Give Feedback to Employee

Scenario

In this case we will build the ability for a user to give feedback to another employee in Workday

NOTE: You will be provided access to a Workday Sandbox instance in order to do this. Once you request access through Moveworks, you see an "Workday User Consent Auth" connector in Agent Studio that has already been setup to make API calls. You will also be granted a login to the Workday instance in the Okta Portal indicated by this icon.


Architecture

The diagram you are seeing above will be helpful to visualize what you are going to build in this exercise. The components. When finished, this is what you're use case will look like as it pertains to Agent Studio.

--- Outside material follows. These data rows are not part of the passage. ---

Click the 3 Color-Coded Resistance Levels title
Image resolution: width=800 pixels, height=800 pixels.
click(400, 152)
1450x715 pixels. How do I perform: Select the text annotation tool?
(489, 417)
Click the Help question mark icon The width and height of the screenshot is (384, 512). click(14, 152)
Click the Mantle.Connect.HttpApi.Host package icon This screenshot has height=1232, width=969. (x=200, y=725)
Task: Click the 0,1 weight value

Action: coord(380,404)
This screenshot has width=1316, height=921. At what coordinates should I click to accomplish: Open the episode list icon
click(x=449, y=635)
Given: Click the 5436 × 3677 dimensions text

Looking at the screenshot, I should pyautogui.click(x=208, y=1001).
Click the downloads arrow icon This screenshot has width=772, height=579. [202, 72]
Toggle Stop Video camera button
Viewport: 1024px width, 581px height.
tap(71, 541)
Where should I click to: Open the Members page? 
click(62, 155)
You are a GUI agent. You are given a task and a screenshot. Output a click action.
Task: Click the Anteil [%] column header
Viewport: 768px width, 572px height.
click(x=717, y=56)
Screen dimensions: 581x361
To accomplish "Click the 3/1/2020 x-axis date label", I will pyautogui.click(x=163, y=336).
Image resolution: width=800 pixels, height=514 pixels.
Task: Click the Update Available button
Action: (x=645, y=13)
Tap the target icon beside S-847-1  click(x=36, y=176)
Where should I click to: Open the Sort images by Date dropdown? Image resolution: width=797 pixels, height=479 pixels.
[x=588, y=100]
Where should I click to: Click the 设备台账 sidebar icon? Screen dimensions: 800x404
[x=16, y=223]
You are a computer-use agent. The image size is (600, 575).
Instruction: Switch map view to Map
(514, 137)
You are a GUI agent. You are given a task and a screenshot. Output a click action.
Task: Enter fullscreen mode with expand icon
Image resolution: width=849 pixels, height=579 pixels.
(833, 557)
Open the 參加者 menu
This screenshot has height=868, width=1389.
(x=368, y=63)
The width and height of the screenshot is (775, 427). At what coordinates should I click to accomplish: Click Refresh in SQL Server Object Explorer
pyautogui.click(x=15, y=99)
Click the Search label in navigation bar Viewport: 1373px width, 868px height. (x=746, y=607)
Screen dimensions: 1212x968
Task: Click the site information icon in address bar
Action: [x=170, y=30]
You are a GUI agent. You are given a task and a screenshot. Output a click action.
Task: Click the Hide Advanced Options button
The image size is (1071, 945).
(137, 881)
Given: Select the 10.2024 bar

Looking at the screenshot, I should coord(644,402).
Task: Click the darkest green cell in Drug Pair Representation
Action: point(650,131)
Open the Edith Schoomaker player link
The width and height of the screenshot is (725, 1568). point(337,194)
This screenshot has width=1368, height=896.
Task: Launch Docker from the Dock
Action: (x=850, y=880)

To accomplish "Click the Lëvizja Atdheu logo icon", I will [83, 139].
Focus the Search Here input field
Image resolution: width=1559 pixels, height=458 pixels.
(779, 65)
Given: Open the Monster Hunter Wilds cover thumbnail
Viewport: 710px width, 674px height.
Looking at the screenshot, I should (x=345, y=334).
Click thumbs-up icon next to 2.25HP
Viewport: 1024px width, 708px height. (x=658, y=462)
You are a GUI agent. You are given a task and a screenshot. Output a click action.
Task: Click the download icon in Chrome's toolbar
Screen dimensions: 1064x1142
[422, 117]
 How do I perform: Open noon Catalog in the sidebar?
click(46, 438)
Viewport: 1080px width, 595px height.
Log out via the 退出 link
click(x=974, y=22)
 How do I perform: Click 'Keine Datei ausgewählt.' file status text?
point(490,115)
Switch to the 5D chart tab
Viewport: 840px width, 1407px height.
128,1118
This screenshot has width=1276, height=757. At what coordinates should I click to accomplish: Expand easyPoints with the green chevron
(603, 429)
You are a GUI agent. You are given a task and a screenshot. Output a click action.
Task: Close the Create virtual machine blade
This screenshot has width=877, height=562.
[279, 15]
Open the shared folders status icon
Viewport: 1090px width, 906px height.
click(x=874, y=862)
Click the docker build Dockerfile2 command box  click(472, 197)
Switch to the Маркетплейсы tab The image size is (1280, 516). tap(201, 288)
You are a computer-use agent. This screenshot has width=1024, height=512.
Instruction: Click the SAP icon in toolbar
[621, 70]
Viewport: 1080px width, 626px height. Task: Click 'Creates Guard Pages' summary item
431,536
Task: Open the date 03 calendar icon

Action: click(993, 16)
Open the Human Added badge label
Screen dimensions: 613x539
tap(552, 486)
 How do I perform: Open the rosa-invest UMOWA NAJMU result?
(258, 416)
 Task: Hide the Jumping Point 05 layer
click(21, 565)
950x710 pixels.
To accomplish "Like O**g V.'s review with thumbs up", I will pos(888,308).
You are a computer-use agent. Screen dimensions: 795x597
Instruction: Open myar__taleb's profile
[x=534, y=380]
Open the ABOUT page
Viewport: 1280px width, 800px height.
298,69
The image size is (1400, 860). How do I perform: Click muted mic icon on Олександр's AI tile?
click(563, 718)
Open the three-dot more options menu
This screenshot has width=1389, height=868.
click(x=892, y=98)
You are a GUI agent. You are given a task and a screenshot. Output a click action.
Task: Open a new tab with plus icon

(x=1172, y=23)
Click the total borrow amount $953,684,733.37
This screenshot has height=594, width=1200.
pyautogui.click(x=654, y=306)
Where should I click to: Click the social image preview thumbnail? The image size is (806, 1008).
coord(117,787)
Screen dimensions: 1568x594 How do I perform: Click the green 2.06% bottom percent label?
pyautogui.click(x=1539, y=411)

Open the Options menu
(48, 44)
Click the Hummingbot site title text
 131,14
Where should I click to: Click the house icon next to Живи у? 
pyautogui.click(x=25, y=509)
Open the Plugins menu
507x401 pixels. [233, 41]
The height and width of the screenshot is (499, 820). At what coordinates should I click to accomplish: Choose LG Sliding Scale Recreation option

What you will experience as a developer

  1. User Consent Authentication

    Moveworks natively supports user consent authentication, more specifically Authorization Code grants. This ensures that the user's permissions will be respected / mirrored as far as what they can do in Workday.

  2. User Data Type
    Data types are powerful when it comes to Agentic AI. When an LLM understands data types as objects rather than fields/values, it can inherently perform flexible lookups, disambiguate for clarification, and reliably hold context in memory to perform actions. The User data type is available to use out-of-the-box, and is arguably the most common data type when it comes to employee support.

  3. Workday API support
    Workday has 4 types of API specifications - REST, SOAP, WQL and RaaS. Moveworks is flexible enough to use any integration methodology - in this lab we will use SOAP. There is also WQL being used in this lab in order to lookup up your unique Workday ID.

Components

  1. Connectors - The authorization and Base URI for the system we are connecting to. Once built, connectors can be re-used to build Actions.
  2. Actions - Individual API calls to that system for a specific purpose. These building blocks can be used to resolve data types (in this case, account) or as part of a conversational process where one or more actions can be sequenced together to perform a complex operation.
  3. Data Types and Resolvers - Once a data type is established, it can be resolved in many ways by adding more Resolver Strategies. This guarantees we can choose the correct object no matter how the user refers to it, and disambiguate when there are similar traits.
  4. Conversational Process - The business execution of Actions and Data Types. One or more Actions can be sequenced together to perform complex tasks.
  5. Plugins - The packaged output of the Conversational Process. The plugin is configured by providing positive and negative examples in order to fine-tune plugin selection, as well as who within the organization will have access to this plugin.